Water companies have pocketed an £800m windfall because of poor regulation, the spending watchdog has said.
The National Audit Office (NAO) said water companies in England and Wales had benefited from tax cuts and cheaper finance costs over the past five years.
However, customers’ bills had not fallen because Ofwat had not properly “balanced the risks” between water companies and consumers, the NAO said.
Ofwat rejected criticism of its price control regime.
The NAO estimated that between 2010 and 2015, water companies gained £410m from lower corporation tax rates and a further £840m from lower than expected interest payments.
Over the same period the companies absorbed costs and provided water bill discounts worth up to £435m, leaving them with a net gain of £800m.
The watchdog said Ofwat’s price cap was weighted too heavily in favour of the companies and had not achieved proper value for money.
Ofwat chief executive Cathryn Ross said its approach had given customers “certainty about the cost of their water bills”. She told Radio 4’s Today programme it would not have been right to pass on to customers the risk of changes in financing costs.
“What that would have meant was that had interest rates gone up between 2009 and 2014, that amount of money would have gone straight on customers’ bills. I don’t think that was the right thing to do,” Ms Ross said.

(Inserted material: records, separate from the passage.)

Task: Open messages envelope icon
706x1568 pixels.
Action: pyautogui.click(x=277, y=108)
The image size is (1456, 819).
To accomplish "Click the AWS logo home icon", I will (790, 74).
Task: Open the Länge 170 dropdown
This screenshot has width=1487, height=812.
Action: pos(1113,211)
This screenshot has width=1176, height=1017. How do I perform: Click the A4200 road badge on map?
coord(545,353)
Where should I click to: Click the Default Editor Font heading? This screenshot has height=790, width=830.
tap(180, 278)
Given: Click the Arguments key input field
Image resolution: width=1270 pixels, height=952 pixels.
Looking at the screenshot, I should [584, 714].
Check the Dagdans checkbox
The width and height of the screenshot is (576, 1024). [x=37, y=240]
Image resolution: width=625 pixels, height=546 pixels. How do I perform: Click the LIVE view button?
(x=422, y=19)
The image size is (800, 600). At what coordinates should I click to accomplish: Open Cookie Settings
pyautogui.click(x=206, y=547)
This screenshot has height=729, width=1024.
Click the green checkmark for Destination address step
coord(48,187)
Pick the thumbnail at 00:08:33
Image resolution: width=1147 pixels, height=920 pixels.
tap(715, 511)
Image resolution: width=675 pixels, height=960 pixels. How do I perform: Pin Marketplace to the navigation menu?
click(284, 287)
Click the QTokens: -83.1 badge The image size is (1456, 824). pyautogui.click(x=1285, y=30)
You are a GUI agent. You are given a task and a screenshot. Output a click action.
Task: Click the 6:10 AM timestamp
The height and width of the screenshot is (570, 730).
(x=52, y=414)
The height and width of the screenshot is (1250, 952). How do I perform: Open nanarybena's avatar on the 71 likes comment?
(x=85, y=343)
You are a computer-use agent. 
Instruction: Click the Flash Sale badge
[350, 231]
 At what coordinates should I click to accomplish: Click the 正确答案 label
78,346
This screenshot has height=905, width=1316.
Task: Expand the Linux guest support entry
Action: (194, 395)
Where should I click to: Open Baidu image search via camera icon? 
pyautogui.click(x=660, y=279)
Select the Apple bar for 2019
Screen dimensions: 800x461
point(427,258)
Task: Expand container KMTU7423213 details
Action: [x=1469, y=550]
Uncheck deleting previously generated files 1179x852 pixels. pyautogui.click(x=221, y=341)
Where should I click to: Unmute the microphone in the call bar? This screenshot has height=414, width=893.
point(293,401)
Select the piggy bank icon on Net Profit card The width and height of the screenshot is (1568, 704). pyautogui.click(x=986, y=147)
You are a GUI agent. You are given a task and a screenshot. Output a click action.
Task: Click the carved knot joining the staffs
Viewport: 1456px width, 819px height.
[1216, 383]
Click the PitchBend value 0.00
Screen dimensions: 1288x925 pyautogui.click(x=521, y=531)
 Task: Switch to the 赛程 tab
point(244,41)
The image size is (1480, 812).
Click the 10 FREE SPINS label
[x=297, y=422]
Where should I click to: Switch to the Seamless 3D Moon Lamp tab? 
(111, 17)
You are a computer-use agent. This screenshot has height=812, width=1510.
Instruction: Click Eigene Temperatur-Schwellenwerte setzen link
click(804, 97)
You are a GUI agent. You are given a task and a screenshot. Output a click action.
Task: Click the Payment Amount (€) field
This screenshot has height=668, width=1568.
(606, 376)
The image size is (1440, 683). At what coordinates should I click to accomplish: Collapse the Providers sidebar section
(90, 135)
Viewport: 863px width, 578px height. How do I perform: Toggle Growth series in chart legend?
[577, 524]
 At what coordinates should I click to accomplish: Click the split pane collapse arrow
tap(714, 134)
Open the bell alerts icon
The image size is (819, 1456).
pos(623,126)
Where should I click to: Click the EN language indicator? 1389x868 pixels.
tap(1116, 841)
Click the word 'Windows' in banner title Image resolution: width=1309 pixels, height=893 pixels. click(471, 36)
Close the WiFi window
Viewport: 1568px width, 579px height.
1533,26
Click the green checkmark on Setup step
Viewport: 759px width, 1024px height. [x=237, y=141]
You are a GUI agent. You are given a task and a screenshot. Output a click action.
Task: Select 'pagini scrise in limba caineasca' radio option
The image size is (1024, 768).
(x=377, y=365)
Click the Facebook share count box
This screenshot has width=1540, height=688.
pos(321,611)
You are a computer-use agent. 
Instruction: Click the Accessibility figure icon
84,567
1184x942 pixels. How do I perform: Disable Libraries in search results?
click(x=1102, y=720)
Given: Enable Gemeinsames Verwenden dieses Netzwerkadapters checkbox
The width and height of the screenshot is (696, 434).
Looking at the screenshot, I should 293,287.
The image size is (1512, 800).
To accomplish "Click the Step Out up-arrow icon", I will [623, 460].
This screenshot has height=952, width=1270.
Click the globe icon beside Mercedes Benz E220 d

The regulator had also rejected requests from water companies to raise bills when faced with higher than expected costs. “There are swings and roundabouts here,” she said.
Water prices will fall by 5% in real terms over the next five years, Ofwat said earlier this year.
Bills have risen by 40% in real terms since privatisation in 1989, with the biggest rises coming between 1990 and 1995.
Water bills accounted for about 2.3% of average household spending in 2013 and more than 5% for the poorest households.